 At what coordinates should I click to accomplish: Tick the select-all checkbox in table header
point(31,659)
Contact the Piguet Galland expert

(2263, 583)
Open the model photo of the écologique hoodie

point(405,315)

- [Given request] Rewrite the records with "checkbox" changed to "check box" and nothing else altered.

- [Answer to this task]
 At what coordinates should I click to accomplish: Tick the select-all check box in table header
point(31,659)
Contact the Piguet Galland expert

(2263, 583)
Open the model photo of the écologique hoodie

point(405,315)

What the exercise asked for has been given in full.